Trecho apresentado:
○ ○ ○ ○ ○ ○ ○

Traduzido por Ruy Castro, compilação traz histórias que espelham a América
Em breves sonhos, autor faz crônicas da perda
CARLOS EDUARDO LINS DA SILVA
ESPECIAL PARA A FOLHA
Quando o dono de um dos
melhores textos do jornalismo brasileiro traduz os contos de
um dos principais escritores da literatura americana, o resultado só
pode ser um livro que dê muito
prazer.
É o caso de "24 Contos de F.
Scott Fitzgerald", traduzidos por
Ruy Castro. Cada uma dessas pequenas histórias é um absoluto
deleite. Se não fosse por outro
motivo, pela possibilidade de
apreciar a beleza do domínio sobre a língua.
Mas não que essa seja a sua única qualidade. F. Scott Fitzgerald
está longe de ser um autor com
preocupações filosóficas (como
Ralph Ellison) ou de grandes proposições políticas (como John
Steinbeck).
Ele foi simplesmente um cronista sagaz de um dos períodos mais
ricos da história dos EUA, a chama Era do Jazz, epíteto cunhado
pelo próprio Fitzgerald para designar os anos da Lei Seca, em que
o país vivia os primórdios de sua
condição de grande potência
mundial e em que ali floresceu
uma geração de intelectuais críticos, criativos e iconoclastas, com
a mente em Paris e o coração na
América.
E não é pouco. Graças aos seus
relatos, nos é possível entender
um pouco aquela geração, talvez a
única comparável, no século 20, à
dos anos 60 em termos de ousadia, transgressão e inventividade.
Quando alguém se depara com
a qualidade literária desses contos, é incrível conceber que Fitzgerald os tenha desprezado como
gênero artístico menor, que o
afastava do romance, este sim, a
seu ver, nobre.
Ele escrevia contos para saldar
dívidas e manter, com sua querida mulher, Zelda, o estilo de vida
grandiloqüente a que se habituara
tanto na infância, proporcionado
pelo pai, que depois fracassou
economicamente, quanto na juventude, graças ao precoce sucesso do primeiro romance, "Este
Lado do Paraíso", que o transformou em celebridade do circuito
artístico de seu tempo.
Fitzgerald ganhava até US$
4.000 por conto, pagos por revistas como "Saturday Evening
Post", uma soma extraordinariamente alta para a época. É de supor que ele não dedicasse muito
esforço nesse trabalho que desprezava, e é surpreendente como,
apesar disso, ele possa ter tantas
virtudes.
Ruy Castro selecionou 24 entre
os 43 contos que apareceram na
edição intitulada "Short Stories of
F. Scott Fitzgerald: A New Collection", organizada por Matthew
Bruccoli, professor da Universidade da Carolina do Sul, considerado a maior autoridade acadêmica na obra de Fitzgerald nos
EUA (e também seu biógrafo e
curador). No total, Fitzgerald publicou cerca de 160 contos.

○ ○ ○ ○ ○ ○ ○

Entradas de posição de itens:
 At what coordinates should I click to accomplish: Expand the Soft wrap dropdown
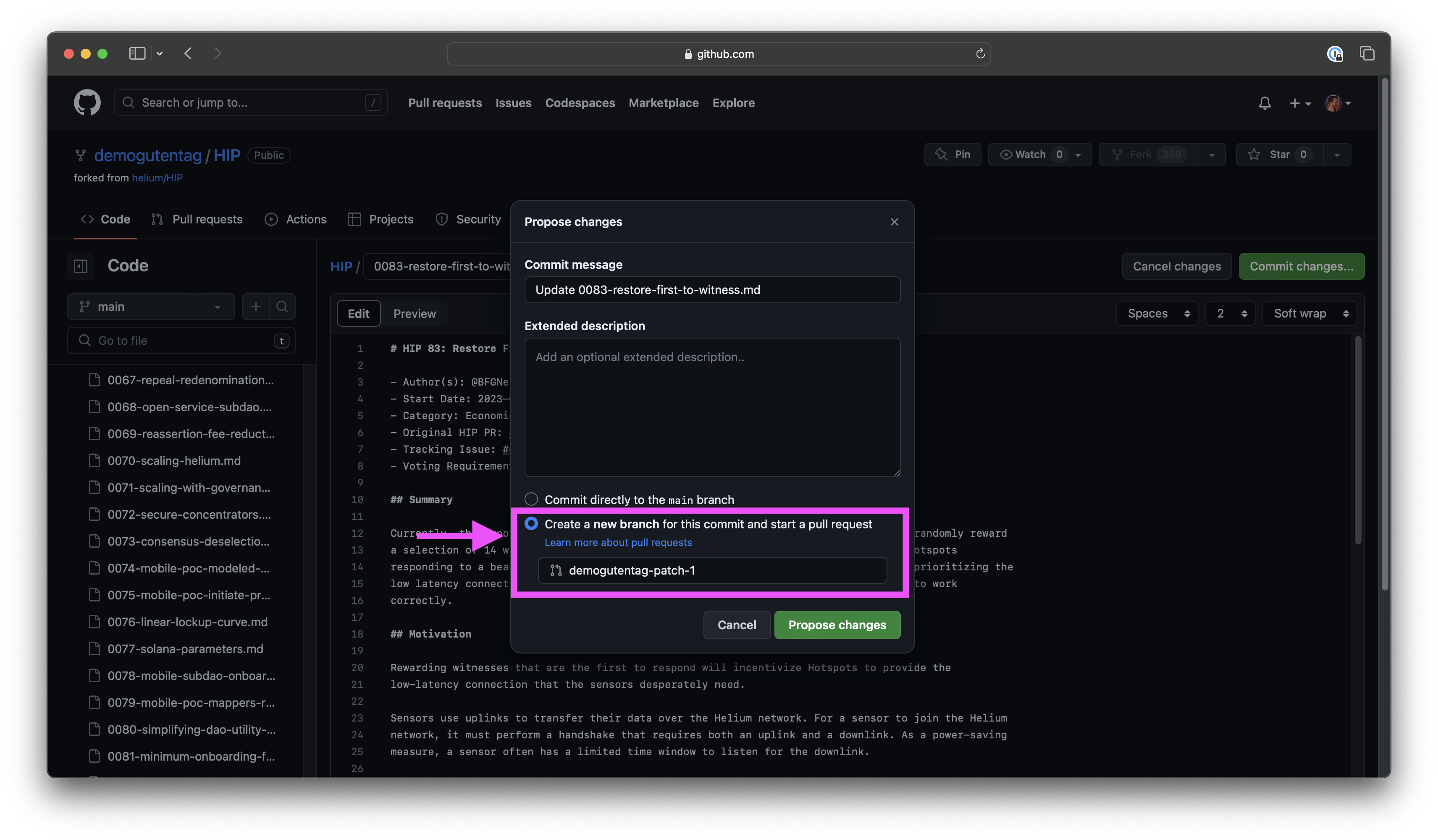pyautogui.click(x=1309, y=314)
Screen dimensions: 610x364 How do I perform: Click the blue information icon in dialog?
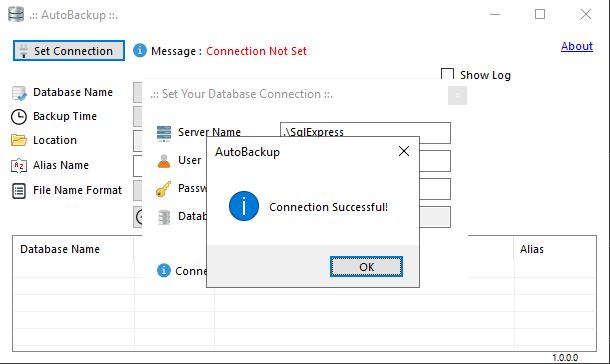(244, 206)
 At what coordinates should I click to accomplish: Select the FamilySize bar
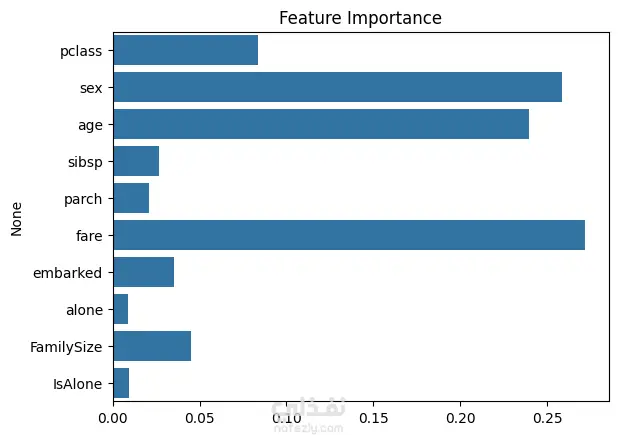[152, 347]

○ ○ ○ ○ ○ ○ ○

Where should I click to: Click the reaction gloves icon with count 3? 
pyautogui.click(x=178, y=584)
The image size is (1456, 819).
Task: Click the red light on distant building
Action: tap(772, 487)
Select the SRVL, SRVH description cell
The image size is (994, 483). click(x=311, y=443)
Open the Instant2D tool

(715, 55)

○ ○ ○ ○ ○ ○ ○

Instrução escrita:
Prossiga a resenha sobre os contos de F. Scott Fitzgerald traduzidos por Ruy Castro, começando logo após a última frase apresentada.

Resposta do exercício:
Muitos deles, a maioria entre os
24 que Castro escolheu, como o
tradutor realça em seu breve e
preciso prefácio a essa edição, tratam da questão que provavelmente foi a mais dramática que o autor enfrentou: a perda (da juventude, da beleza e do dinheiro).
É o que descreve "O Amor à
Noite", que Ruy Castro revela ser
o seu preferido entre os 24, uma
pequena obra-prima de delicadeza sobre o romance juvenil de um
entediado mestiço da nobreza
russa com a afluência americana
que tudo perde com a revolução e
a guerra e vive da fugaz lembrança de uma noite de primavera
(quase verão) em Cannes.
Devoráveis
Mas também é o que se passa no
(modestamente) meu preferido,
"Um Belo Casal", em que o par
perfeito da adolescência é desfeito
primeiro pelas agruras da economia e da incompatibilidade de gênios e depois pelas da guerra.
Ou em "Babilônia Revisitada", a
peça mais famosa do grupo, objeto de incontáveis teses de pós-graduação e que, segundo o autor,
propaga o fim da gloriosa fase da
década de 20 e anuncia o trágico
período da Depressão, em que o
bastão de cronista da América
passaria de suas mãos para as de
Steinbeck.
Os 24 contos de Fitzgerald são
todos extraordinariamente gostosos, devoráveis em umas tantas
poucas horas se possível, sonhos
breves que algumas sociedades
vivem de vez em quando e que,
apesar de curtos, as transformam
para melhor por muitos e muitos
anos.
Carlos Eduardo Lins da Silva é jornalista e diretor da Patri Relações Governamentais e Políticas Públicas
24 Contos de F. Scott Fitzgerald
Autor: F. Scott Fitzgerald
Tradutor: Ruy Castro
Editora: Companhia das Letras
Quanto: R$ 36,50 (480 págs.)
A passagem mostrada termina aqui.